Caso deve ser apurado no âmbito da Justiça Militar

Foto: Reprodução/RBS TV

 

Laudo do Instituto-Geral de Perícias, recebido pela Polícia Civil, aponta que partiu de arma da polícia o tiro que matou o bancário Rodrigo Mocelim da Silva, de 37 anos, em ataque ao Banco do Brasil em Ibiraiaras, em dezembro de 2018. Ele era gerente de serviços da agência bancária e foi um dos reféns dos assaltantes.

Após o ataque a duas agências bancárias e uma lotérica, os suspeitos fugiram e houve perseguição. Três deles acabaram presos, e foram denunciados pelo Ministério Público em janeiro. Outros seis morreram no confronto com os policiais.

Os denunciados responderão por crimes de associação em organização criminosa armada, latrocínio, tentativas de homicídios qualificadas, porte de arma e munições de uso permitido, posse de artefatos explosivos, receptação de coletes balísticos, receptação de veículos, adulteração de sinal identificador de veículo automotor e roubos majorados aos bancos e a uma empresa de vigilância (levaram revólveres e coletes balísticos), roubo de joias, dinheiro e celulares de clientes que estavam nos bancos, além de danos qualificados.

O coronel Ricardo Fraga Cardoso, comandante regional da Serra, disse que a Brigada Militar lamenta o fato e se solidariza com a família. Ele acrescenta que o intuito, na ocasião, era garantir a segurança da comunidade. Um Inquérito Policial Militar deve ser concluído nos próximos dias.

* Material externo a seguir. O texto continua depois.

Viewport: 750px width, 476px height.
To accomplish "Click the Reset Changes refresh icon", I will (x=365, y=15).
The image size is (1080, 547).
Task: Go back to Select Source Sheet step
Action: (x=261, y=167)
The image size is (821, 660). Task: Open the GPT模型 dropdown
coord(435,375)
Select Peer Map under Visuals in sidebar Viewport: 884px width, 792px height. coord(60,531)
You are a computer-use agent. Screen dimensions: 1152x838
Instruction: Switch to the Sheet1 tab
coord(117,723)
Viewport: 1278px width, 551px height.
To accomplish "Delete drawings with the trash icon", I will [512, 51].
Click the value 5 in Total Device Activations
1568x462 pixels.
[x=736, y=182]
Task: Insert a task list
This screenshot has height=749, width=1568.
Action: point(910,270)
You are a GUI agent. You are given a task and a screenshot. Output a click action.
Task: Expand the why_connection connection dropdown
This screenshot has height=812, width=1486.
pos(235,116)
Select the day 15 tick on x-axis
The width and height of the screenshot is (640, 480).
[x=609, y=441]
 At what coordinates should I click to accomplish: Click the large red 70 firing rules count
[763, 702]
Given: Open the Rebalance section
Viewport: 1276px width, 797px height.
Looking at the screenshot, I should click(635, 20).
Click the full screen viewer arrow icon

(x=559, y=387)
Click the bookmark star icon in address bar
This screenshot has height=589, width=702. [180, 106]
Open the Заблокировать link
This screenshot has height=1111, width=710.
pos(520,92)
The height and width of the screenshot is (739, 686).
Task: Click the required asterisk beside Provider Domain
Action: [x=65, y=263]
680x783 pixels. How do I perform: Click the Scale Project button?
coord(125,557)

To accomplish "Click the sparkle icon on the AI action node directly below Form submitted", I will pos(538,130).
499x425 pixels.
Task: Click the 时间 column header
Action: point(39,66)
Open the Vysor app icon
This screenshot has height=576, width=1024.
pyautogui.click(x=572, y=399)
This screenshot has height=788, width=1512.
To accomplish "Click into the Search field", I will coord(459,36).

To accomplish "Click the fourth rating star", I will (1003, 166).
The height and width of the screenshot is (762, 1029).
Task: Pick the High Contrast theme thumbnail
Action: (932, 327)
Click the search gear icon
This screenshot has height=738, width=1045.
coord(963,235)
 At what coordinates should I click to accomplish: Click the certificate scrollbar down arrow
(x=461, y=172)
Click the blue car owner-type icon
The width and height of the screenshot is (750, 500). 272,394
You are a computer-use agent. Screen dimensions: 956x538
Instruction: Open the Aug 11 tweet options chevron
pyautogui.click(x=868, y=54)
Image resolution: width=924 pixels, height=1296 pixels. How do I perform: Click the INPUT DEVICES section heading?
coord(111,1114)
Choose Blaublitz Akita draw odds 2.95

Só então a BM vai se manifestar novamente.

O  Ministério Público informou que a apuração da conduta do policial militar ocorrerá no âmbito da Justiça Militar, após o encaminhamento do inquérito da BM.

O diretor do Departamento Estadual de Investigações Criminais (Deic), delegado Sander Cajal, diz que não divulga detalhes de laudos periciais.